I read in the forums of Motonews that he cracked his L1 vertabrae, fractured his right Tib/fib and heel. Surgery on his back was to be today with his foot later in the week. They seemed to think he will pull through OK.
It scares me when I hear these things. I was on a business trip last week when my 10 y.o. son called and said he cleared a 75 ft tabletop when dad took him out to practice. I'm glad I wasn't there. even though he didn't crash, he had never jumped that far before.
Jeff had back surgery to replace a L1 vertebrae with a titanium piece. He still needs surgery for his heel, which is crushed and his lower leg (tib/fib) which is broken and displaced. They couldn't do surgery there until the swelling goes down.
Honda factory minicycle rider Jeff Alessi was seriously injured in a big crash at the U.S. Open of Supercross last Saturday night. Here's an update on his condition from his father, Tony:
"Jeff endured three surgeries this week to correct and repair damage sustained in his crash at the MGM Grand. His back was repaired by the removal of a rib and vertebra L 1. And the replacement of a titanium spacer. His leg and heel were plated and screwed. All injuries will have a 100% recovery expectation. Jeff will be riding by the time supercross season begins."
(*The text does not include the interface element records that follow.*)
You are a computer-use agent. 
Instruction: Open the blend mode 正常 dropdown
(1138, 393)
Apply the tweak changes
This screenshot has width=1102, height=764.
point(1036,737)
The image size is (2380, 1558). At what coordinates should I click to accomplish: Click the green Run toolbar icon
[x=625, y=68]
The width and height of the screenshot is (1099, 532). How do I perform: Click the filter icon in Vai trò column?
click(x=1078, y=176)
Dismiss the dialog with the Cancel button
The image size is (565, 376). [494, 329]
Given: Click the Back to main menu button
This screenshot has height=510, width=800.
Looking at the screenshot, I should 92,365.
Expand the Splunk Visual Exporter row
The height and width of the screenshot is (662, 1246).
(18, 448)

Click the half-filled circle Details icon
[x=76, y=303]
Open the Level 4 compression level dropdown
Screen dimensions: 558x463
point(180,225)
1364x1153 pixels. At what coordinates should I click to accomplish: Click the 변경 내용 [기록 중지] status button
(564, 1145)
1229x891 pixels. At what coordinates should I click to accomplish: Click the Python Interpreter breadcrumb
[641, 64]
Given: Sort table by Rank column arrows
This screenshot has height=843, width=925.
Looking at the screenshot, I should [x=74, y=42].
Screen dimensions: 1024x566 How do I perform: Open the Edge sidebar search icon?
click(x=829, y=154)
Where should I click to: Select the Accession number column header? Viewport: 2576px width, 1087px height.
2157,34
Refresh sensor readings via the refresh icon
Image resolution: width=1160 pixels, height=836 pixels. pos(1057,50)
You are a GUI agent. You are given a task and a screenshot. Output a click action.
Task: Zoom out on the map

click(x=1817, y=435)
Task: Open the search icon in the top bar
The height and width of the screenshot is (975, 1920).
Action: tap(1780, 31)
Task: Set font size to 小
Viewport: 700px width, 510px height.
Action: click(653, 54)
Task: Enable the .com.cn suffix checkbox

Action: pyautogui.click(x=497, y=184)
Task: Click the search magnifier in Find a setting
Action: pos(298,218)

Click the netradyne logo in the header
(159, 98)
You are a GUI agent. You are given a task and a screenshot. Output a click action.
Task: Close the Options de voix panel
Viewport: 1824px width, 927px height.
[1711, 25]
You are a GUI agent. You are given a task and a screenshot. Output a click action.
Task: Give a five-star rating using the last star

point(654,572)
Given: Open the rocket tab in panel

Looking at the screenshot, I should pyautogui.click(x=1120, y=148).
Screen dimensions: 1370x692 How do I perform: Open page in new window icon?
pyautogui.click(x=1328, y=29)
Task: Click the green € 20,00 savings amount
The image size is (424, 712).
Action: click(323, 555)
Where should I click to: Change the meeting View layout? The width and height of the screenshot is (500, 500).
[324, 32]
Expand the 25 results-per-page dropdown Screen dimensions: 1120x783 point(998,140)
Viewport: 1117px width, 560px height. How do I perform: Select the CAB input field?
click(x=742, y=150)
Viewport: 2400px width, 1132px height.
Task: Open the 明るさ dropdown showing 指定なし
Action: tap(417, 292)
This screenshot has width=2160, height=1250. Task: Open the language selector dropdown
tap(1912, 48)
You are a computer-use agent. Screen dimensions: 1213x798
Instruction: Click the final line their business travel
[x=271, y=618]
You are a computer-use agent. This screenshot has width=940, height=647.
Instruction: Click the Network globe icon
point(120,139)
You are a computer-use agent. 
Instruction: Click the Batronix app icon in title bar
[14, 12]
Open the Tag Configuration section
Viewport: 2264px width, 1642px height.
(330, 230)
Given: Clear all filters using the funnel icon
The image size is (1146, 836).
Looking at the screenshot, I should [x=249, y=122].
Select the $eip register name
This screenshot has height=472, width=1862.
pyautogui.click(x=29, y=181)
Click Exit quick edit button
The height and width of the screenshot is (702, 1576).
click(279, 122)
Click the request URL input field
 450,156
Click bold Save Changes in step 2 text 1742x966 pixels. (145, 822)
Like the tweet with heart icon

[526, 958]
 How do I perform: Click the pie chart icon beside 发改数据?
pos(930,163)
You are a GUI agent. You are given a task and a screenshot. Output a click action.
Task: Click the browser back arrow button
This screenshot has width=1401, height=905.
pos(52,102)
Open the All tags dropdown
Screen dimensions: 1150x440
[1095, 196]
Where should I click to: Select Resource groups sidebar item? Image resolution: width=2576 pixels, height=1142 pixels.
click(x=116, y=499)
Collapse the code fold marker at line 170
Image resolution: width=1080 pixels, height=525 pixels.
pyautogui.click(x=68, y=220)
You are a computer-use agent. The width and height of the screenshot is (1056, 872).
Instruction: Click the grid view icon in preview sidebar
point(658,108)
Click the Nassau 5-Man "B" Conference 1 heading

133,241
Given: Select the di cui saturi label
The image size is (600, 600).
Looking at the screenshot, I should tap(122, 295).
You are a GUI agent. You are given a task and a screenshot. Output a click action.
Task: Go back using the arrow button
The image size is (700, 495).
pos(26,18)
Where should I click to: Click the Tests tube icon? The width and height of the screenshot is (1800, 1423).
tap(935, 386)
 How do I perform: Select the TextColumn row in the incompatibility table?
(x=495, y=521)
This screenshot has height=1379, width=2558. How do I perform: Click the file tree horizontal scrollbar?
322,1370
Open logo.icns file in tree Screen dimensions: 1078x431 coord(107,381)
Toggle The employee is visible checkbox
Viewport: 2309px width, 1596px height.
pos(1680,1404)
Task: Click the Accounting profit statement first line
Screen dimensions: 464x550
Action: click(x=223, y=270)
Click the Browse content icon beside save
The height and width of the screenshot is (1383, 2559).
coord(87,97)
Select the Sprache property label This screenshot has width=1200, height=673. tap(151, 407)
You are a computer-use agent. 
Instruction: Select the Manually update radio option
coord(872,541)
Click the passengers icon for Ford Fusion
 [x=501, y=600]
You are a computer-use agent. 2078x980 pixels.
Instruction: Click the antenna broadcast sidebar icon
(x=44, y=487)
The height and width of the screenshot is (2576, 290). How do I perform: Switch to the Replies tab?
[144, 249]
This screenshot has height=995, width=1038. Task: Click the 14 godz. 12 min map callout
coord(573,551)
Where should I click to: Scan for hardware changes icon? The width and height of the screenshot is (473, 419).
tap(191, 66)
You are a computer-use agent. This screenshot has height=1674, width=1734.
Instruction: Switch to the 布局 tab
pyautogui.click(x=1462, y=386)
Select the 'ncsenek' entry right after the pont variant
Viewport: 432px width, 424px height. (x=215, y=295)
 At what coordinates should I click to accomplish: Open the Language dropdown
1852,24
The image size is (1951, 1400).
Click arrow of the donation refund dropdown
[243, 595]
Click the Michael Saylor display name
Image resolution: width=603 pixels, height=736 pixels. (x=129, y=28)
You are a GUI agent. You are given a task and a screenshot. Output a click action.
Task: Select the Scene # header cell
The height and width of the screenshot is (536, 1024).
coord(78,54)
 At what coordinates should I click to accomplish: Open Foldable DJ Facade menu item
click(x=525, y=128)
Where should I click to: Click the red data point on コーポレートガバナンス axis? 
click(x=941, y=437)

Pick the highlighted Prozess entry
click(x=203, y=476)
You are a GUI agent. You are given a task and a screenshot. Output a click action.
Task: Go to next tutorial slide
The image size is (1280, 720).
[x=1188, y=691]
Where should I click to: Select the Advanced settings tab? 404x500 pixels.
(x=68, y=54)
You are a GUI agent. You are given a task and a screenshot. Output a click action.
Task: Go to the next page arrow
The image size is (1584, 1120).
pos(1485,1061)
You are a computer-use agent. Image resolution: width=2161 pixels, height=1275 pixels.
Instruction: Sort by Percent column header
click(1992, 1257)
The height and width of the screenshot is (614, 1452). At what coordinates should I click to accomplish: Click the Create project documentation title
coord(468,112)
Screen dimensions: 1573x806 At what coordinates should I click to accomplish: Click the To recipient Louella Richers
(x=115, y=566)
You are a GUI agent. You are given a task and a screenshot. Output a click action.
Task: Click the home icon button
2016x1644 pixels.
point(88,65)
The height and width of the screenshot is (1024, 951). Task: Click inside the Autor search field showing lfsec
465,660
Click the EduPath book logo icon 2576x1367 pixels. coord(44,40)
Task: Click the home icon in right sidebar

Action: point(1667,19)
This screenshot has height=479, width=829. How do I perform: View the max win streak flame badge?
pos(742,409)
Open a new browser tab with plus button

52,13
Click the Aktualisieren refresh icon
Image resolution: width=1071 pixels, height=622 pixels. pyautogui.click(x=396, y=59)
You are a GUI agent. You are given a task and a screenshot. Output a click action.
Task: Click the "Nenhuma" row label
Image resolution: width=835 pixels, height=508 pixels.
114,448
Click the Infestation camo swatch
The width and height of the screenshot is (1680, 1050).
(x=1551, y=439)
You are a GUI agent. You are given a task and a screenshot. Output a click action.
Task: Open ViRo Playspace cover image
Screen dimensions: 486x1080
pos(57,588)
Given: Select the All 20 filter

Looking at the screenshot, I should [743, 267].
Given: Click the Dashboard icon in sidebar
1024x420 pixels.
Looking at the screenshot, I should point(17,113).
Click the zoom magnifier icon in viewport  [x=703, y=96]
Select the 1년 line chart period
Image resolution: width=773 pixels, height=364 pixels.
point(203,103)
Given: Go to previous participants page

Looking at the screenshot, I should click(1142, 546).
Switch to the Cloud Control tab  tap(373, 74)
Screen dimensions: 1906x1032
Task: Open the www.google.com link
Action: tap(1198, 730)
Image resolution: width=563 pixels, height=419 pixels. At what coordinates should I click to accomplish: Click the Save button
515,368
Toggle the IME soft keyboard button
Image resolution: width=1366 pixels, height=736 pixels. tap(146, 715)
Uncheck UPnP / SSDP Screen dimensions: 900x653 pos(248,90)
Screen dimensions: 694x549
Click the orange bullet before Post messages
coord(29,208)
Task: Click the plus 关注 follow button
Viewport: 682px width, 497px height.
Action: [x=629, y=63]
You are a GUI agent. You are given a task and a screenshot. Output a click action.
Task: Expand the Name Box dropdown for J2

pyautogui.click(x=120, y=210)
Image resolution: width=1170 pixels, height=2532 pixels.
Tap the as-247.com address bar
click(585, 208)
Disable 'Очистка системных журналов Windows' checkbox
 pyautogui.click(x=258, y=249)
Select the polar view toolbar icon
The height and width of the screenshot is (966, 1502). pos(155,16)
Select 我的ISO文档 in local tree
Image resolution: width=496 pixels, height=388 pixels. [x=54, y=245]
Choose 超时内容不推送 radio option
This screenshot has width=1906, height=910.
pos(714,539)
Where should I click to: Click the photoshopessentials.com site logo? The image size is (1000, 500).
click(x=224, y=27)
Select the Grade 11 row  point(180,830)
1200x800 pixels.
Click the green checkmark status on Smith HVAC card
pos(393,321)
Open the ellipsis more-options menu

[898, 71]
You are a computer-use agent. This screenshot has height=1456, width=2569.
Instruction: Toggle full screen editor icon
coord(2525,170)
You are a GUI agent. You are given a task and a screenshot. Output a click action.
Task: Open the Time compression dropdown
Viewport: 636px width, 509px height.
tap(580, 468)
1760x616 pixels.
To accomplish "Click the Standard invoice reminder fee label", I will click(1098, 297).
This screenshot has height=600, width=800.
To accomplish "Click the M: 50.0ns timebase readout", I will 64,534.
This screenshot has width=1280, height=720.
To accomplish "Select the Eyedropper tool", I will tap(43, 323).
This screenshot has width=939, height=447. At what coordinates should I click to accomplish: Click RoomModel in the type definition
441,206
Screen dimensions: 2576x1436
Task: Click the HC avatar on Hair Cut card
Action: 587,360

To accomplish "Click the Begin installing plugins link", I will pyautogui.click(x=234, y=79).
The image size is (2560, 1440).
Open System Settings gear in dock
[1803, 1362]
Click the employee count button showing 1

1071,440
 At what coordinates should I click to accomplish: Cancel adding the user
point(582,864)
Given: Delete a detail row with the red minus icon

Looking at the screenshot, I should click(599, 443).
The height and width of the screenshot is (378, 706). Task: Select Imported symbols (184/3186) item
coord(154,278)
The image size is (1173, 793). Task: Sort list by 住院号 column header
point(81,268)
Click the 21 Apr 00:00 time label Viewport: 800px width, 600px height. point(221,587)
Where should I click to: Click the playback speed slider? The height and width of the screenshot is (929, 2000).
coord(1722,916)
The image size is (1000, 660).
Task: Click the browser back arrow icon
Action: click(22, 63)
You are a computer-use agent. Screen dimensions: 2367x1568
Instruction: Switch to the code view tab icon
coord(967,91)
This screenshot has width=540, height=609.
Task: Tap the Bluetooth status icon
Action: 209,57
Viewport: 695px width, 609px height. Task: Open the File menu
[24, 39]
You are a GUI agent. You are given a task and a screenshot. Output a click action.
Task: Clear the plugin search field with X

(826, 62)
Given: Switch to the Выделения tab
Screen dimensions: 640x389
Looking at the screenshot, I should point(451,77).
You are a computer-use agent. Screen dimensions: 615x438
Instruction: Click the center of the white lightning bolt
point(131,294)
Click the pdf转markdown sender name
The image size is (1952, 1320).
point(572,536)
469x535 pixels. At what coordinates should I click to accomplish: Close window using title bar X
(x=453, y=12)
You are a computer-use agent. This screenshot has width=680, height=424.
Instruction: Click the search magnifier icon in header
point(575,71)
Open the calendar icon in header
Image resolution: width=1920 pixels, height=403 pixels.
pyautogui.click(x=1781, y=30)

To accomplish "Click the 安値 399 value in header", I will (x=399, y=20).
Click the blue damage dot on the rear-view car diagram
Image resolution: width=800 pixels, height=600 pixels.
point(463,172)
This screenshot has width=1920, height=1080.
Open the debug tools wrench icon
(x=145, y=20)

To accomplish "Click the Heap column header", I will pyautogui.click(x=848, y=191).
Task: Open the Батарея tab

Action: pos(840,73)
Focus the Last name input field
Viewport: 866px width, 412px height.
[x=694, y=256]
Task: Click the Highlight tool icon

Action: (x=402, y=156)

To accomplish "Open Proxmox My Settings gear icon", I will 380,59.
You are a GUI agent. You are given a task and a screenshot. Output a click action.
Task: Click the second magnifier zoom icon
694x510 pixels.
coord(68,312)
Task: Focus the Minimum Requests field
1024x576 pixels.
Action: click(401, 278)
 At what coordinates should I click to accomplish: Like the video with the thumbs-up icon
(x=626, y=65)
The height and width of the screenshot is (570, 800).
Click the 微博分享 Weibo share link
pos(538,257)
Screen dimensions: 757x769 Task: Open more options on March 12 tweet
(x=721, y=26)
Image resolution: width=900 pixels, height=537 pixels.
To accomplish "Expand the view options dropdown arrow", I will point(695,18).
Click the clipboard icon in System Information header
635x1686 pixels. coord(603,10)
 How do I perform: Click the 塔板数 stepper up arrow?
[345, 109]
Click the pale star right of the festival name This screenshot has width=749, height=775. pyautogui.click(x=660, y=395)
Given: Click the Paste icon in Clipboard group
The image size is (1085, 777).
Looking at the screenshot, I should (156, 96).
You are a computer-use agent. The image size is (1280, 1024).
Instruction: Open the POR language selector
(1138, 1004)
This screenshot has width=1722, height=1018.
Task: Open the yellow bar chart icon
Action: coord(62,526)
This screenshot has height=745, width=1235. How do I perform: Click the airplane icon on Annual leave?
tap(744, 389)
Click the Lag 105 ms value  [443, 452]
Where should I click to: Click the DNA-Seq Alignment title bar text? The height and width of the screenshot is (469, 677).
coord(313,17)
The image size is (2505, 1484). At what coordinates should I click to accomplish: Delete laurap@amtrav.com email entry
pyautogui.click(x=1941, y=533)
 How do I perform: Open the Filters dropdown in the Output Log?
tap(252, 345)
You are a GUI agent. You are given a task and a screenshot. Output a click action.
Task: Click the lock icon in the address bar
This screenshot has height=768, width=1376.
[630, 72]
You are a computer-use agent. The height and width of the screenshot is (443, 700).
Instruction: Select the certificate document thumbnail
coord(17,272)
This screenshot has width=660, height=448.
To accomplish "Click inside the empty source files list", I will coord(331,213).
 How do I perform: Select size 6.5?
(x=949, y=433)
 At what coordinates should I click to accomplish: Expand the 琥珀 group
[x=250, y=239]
I don't imagine that quote will lessen the feelings of many that he is an over the top mini parent. Most would be more concerned the kid will walk again never mind that he's back on the bike in time for SX season.
MxTex good point....I thought how can you replace a piece of your spine and recover that quick...but he still has alot of growing to do so I wonder how they'll handle that in the future. But I tell you if any child of mine had to have a rib removed and a chunk of his spine replaced....how soon he can ride again would be the last thing I'd think about.
I knew the Alessi boys Grandmother when I used to live in their hometown, and she knew I was a dirtbiker myself and always questioned me about why her son would risk everything to race. From his perpective I understood it. From the perspective of a parent with my own 16 yr. old son who rides I don't get it. I know he never made the big time. Perhaps he is living out his dream through his boys.